Saved data entries
........

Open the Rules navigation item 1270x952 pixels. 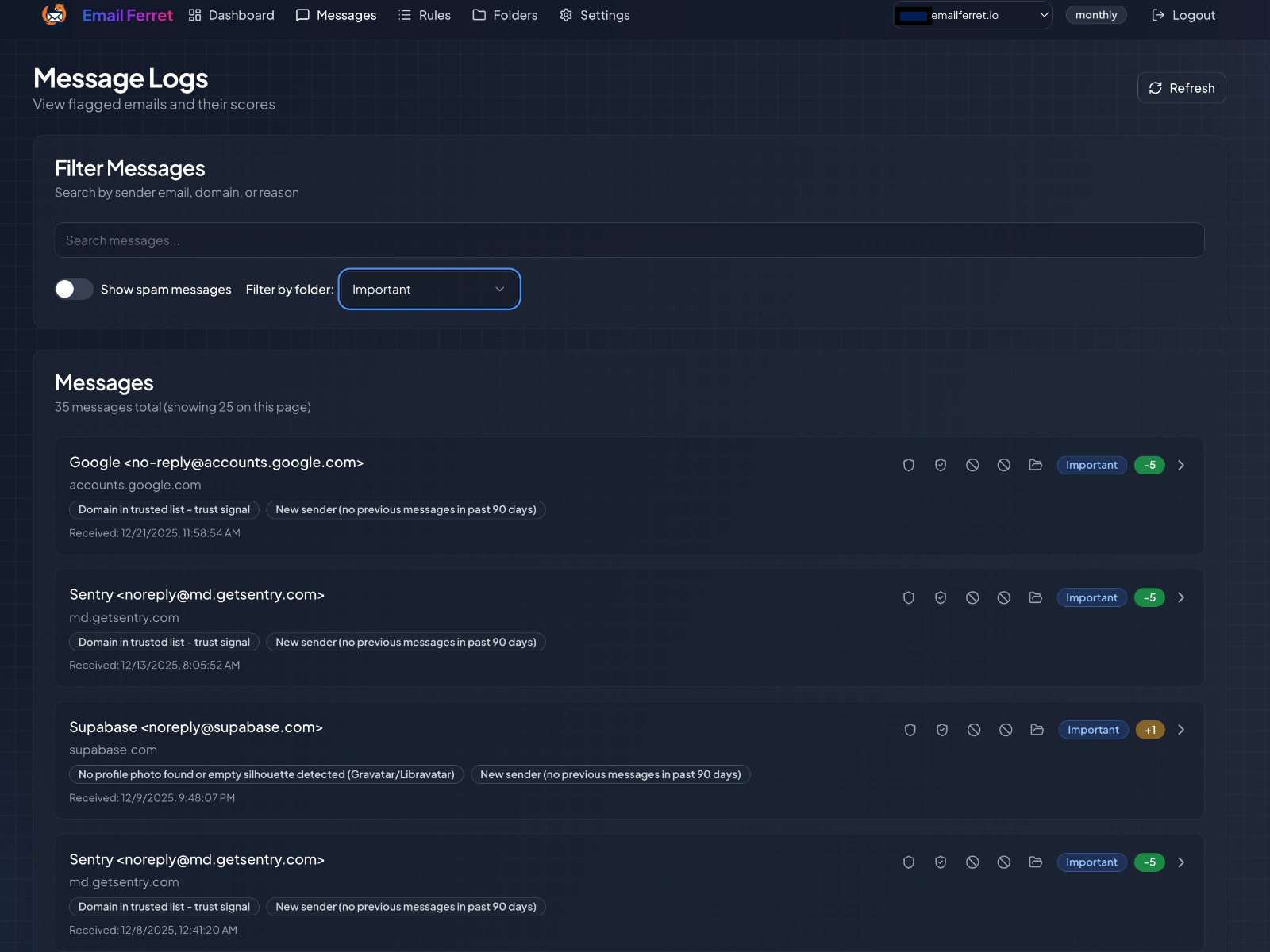click(x=425, y=15)
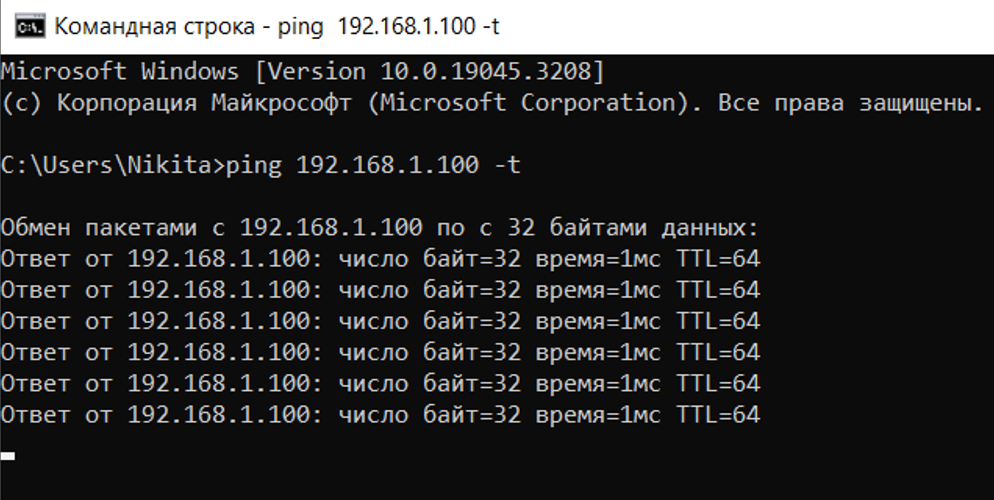The height and width of the screenshot is (500, 994).
Task: Open the Command Prompt system menu icon
Action: [30, 26]
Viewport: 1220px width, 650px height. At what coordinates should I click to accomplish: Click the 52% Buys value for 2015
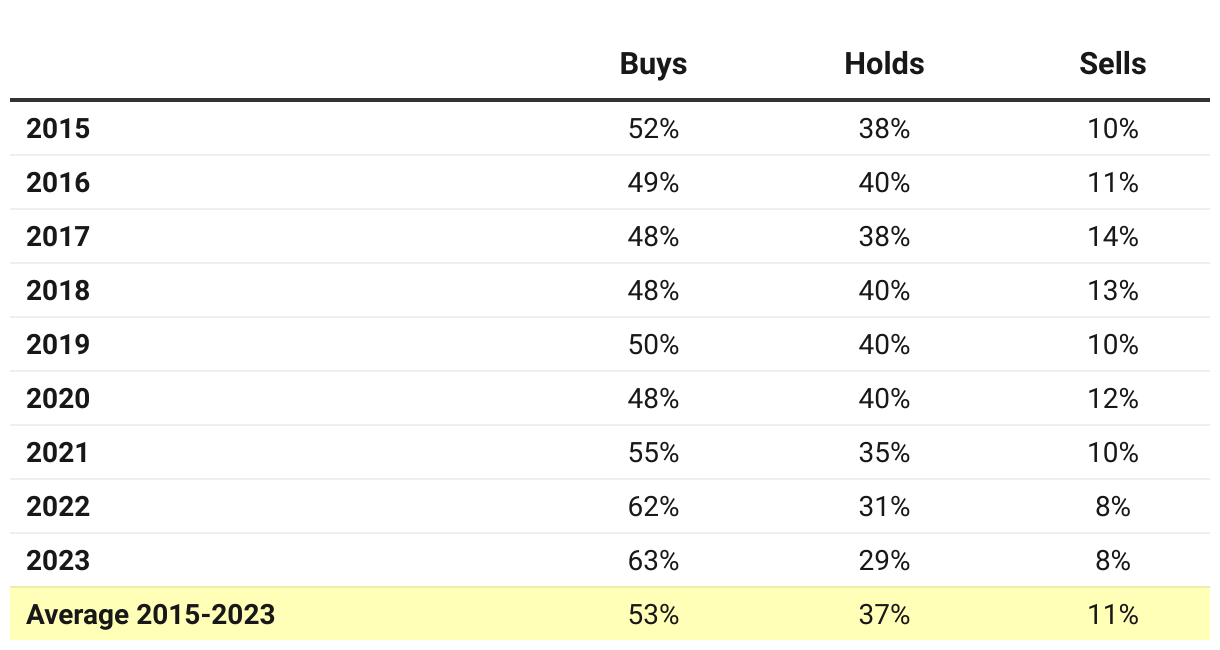(654, 129)
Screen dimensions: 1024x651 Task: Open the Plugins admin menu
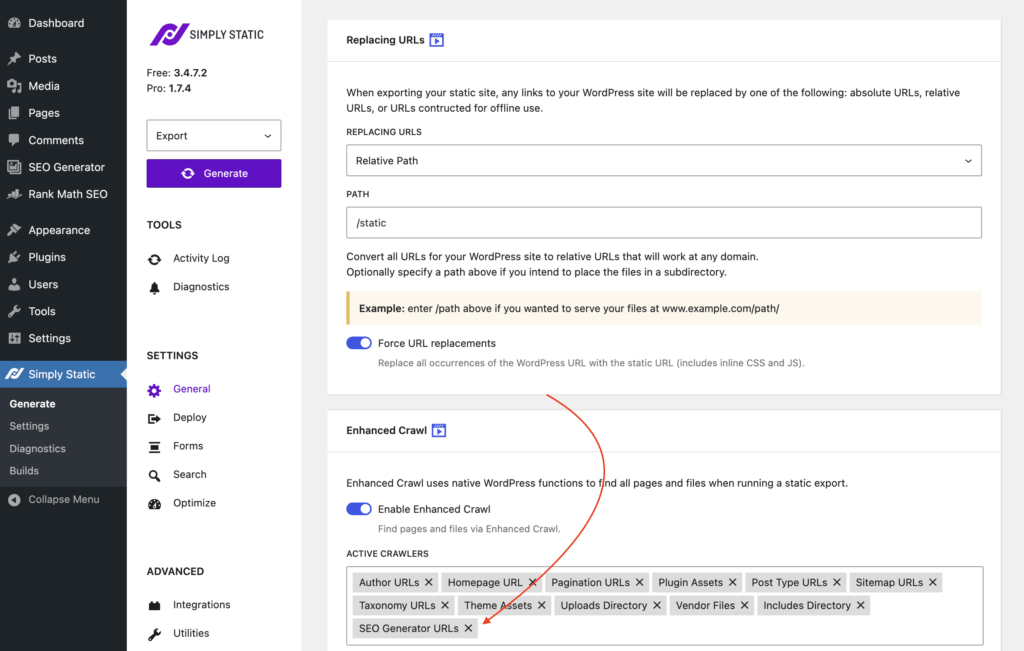pos(46,257)

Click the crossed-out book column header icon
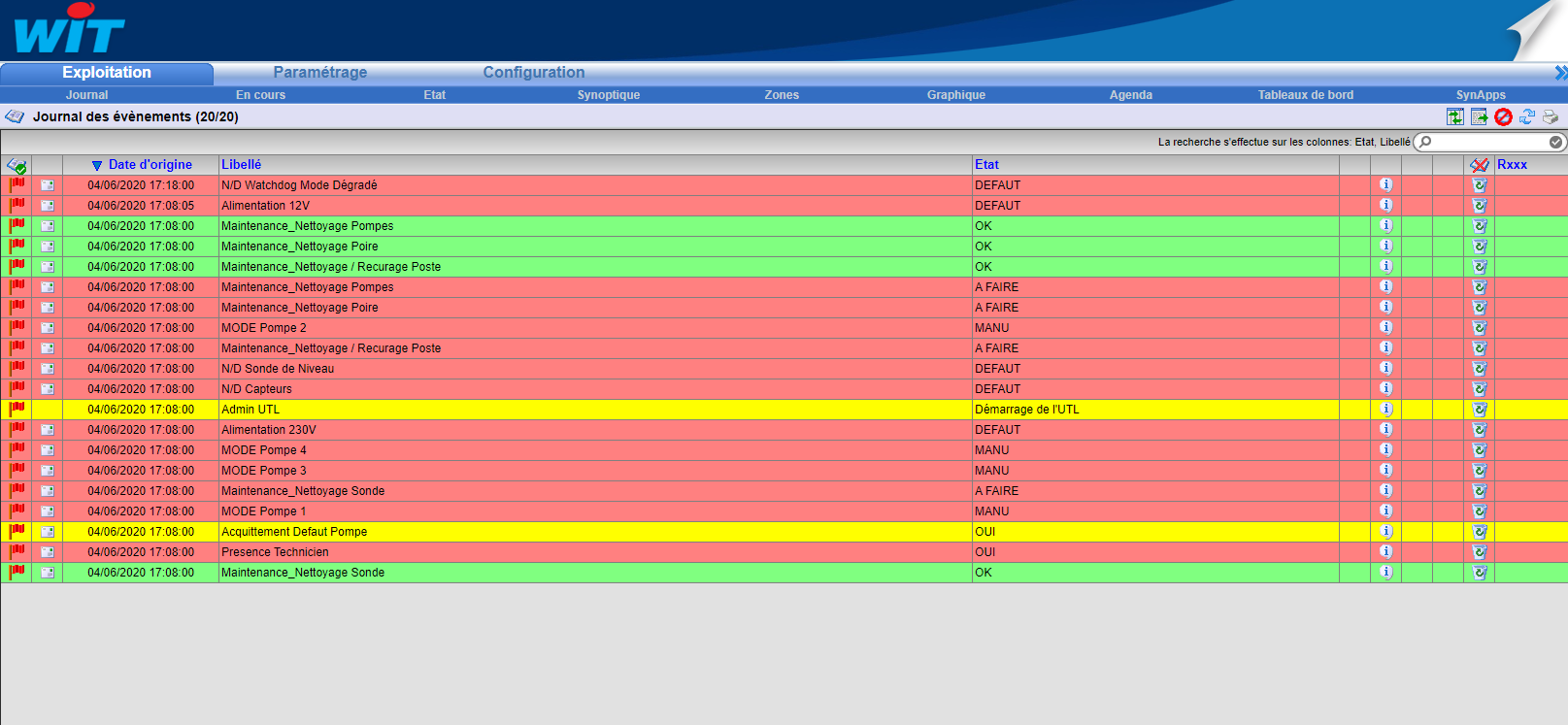point(1479,165)
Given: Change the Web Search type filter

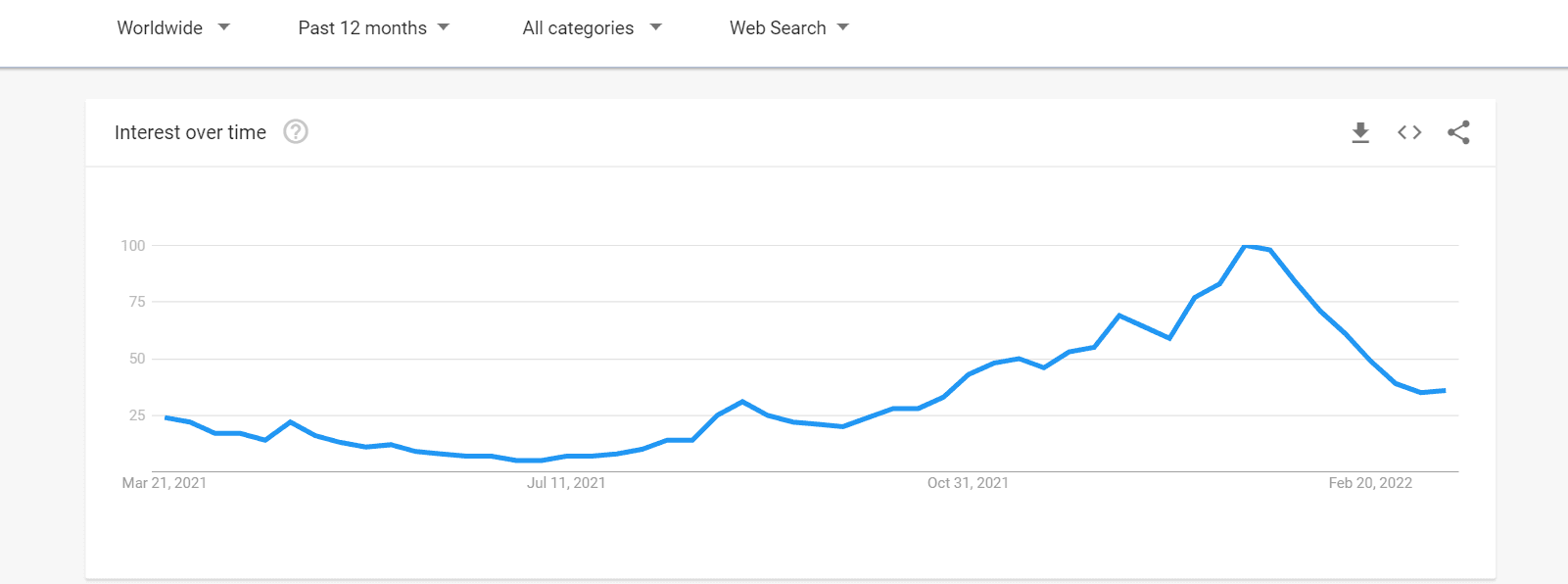Looking at the screenshot, I should (x=788, y=28).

........

Write the lines out exactly, beginning at the line that holds "Click the crossed-out book column header icon" and stopping after the last line of the entries; include no pictures.

» **Task solution**
Click the crossed-out book column header icon
point(1479,165)
Given: Change the Web Search type filter

Looking at the screenshot, I should (x=788, y=28).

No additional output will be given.